Beginning sometime in early 2004, Claimant began to experience an increase in the frequency of his headaches, and when he complained, Dr. Baker referred Claimant to Dr. Peebles, a neurosurgeon. On May 10, 2004, Dr. Peebles took a history, performed an exam, and issued a report. Dr. Peebles concluded that Claimant had chronic headaches "which were likely at least in part due to a post concussive etiology." He noted the increasing symptoms over time were atypical and additional diagnostic testing was unnecessary, but suggested several options for management of the pain with prescription drug therapy. The charge for Dr. Peebles' exam was $\ 250.00.
Claimant did not receive any relevant medical treatment until January 27, 2006, when he complained to Dr. Baker of severe headaches for a couple of weeks. Dr. Baker diagnosed "recurrent" headaches and prescribed medication. The charges with this visit were $\ 57.00.
On March 28, 2006, Dr. Shawn Berkin performed an Independent Medical Examination ("IME"). He took a history, conducted an exam, and issued a report. Claimant complained of violent headaches every other day, migraines with blurred vision, photosensitivity and nausea, and $4 / 10$ neck pain with stiffness. The final impression was: 1) Closed head injury; 2) Postconcussion cephalgia; and 3) Cervical strain. The work accident was the prevailing factor in causing these diagnose. He felt the resulting disability totaled 20\% PPD of the body as a whole. Dr. Berkin opined that Claimant's status would not significantly improve from further medical or surgical treatment, although he did recommend conservative measures to help Claimant deal with his ongoing symptoms. Dr. Berkin's deposition was not submitted into evidence.

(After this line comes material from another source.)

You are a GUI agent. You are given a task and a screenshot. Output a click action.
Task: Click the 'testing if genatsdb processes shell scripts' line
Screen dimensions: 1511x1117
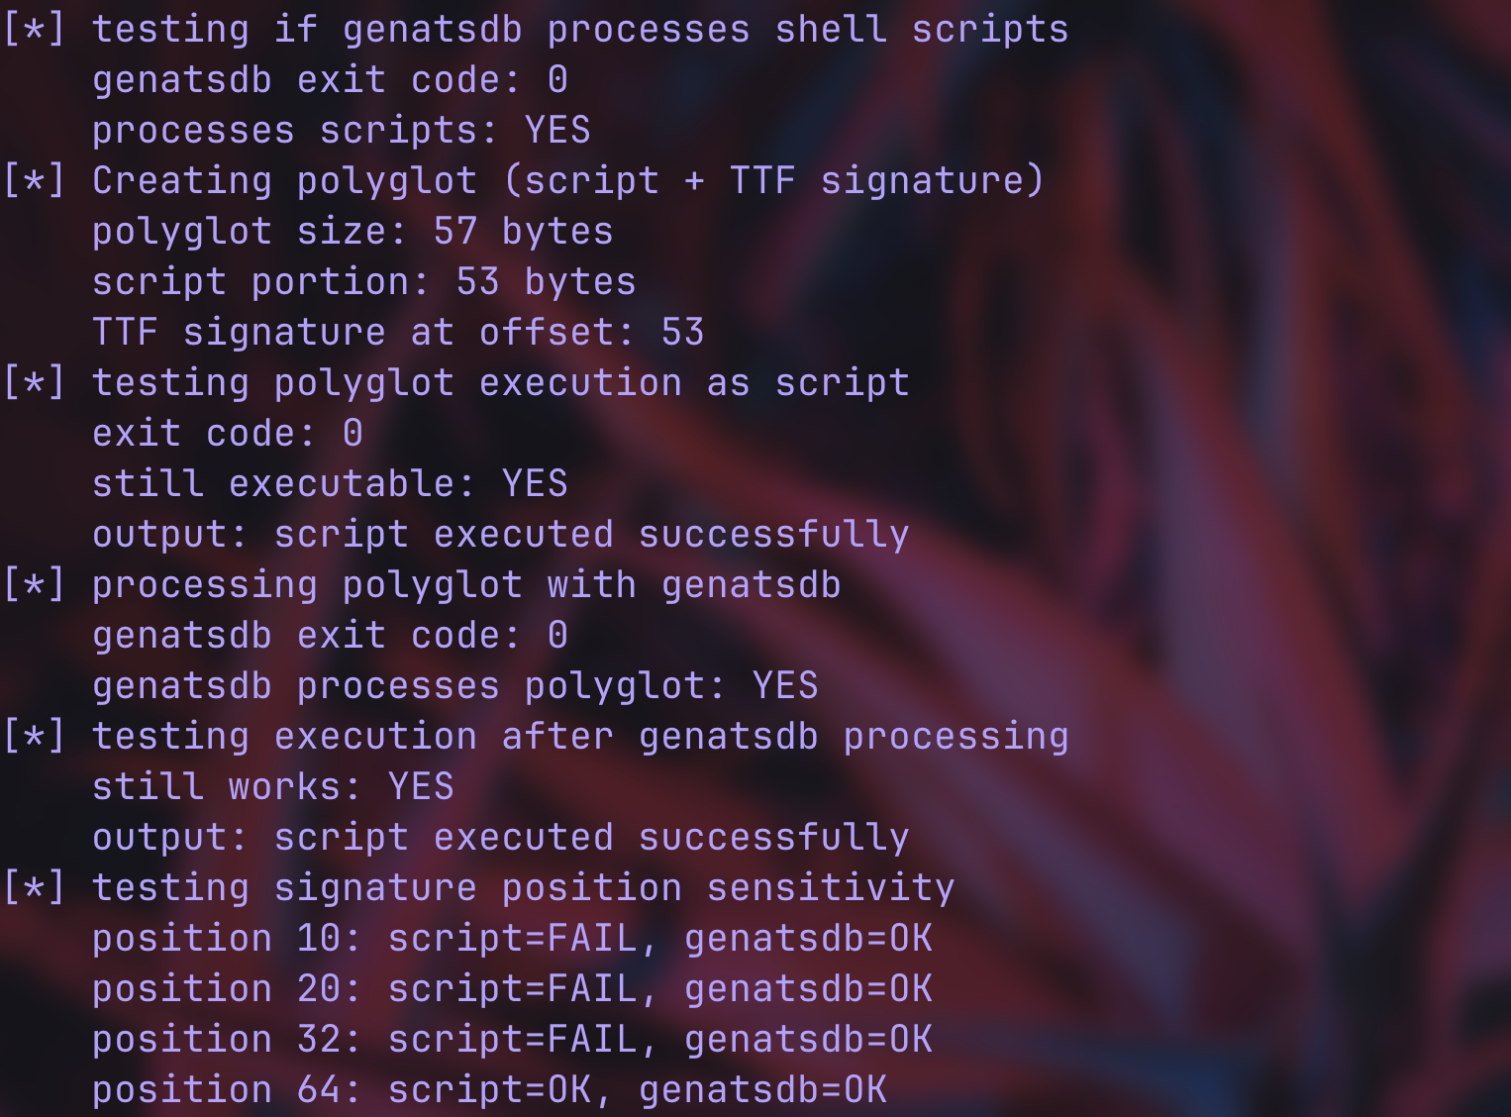579,30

On May 19, 2006, Claimant presented to Dr. Anthony Guarino for treatment of his neck pain. On exam, Dr. Guarino found no spasm, trigger points or tenderness. He diagnosed cervical radiculitis and spondylsis. He found Claimant had a degenerative process in his neck with symptoms that appear to be coming from the aggravation of C7 bilaterally, and began a series of nerve root injections. Claimant did not get lasting relief.
Claimant consulted neurosurgeon Todd Stewart on or about August 24, 2006. The record of the initial office visit is absent from the Trial Record, specifically Exhibit L, which purports to be the records and billing of Dr. Todd J. Stewart, M.D., and is not fully certified. Claimant submitted to surgery on September 12, 2006, and in the "Indications for Procedure" section of the operative report, Dr. Stewart noted a two-year history of neck pain, which was "worse over the past five months." Dr. Stewart diagnosed right C7 radicuopathy, removed disc osteophyte complex at C6-7 and fused Claimant's neck (C6-7 ACDF). Claimant reported marked improvement in his symptoms.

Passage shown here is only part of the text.